About this exercise: Transcribe the records verbatim, images excluded.
[[ The records, beginning ]]
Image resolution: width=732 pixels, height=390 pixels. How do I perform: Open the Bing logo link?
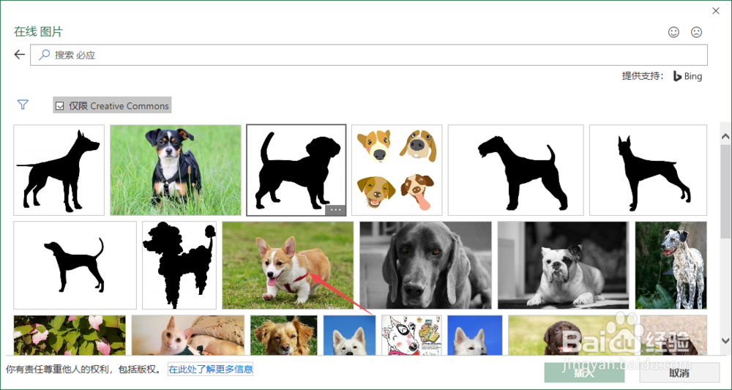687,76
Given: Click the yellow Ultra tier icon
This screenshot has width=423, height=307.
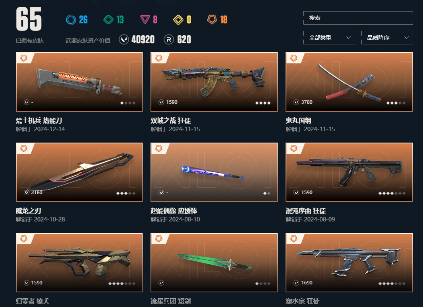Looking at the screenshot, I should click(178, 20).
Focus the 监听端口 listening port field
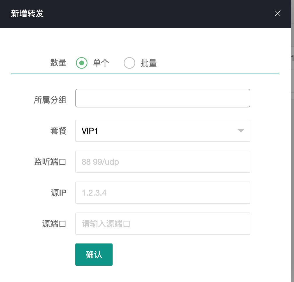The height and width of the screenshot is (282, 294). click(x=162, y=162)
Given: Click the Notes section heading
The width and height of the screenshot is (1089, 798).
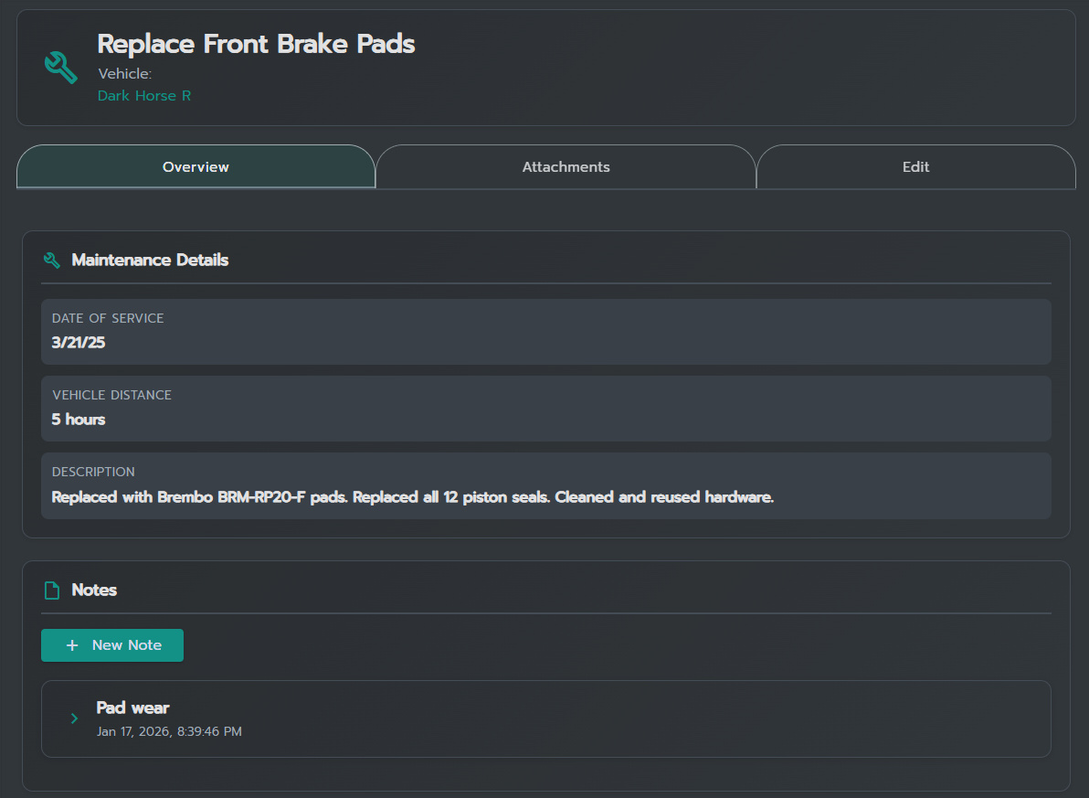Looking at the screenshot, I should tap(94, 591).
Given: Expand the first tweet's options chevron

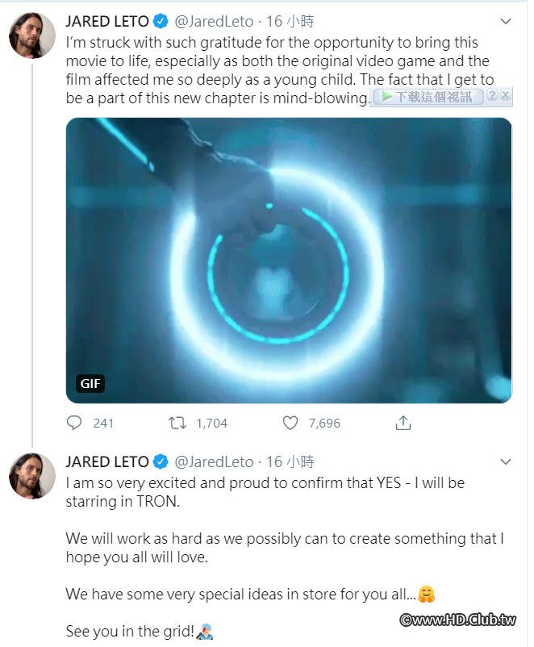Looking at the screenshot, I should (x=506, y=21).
[[ The records, end ]]
Answer for the task:
Image resolution: width=732 pixels, height=390 pixels. How do I perform: Open the Bing logo link?
687,76
Given: Click the yellow Ultra tier icon
This screenshot has width=423, height=307.
Looking at the screenshot, I should click(178, 20).
Focus the 监听端口 listening port field
The height and width of the screenshot is (282, 294). click(x=162, y=162)
Given: Click the Notes section heading
The width and height of the screenshot is (1089, 798).
Looking at the screenshot, I should tap(94, 591).
Given: Expand the first tweet's options chevron

Looking at the screenshot, I should (x=506, y=21).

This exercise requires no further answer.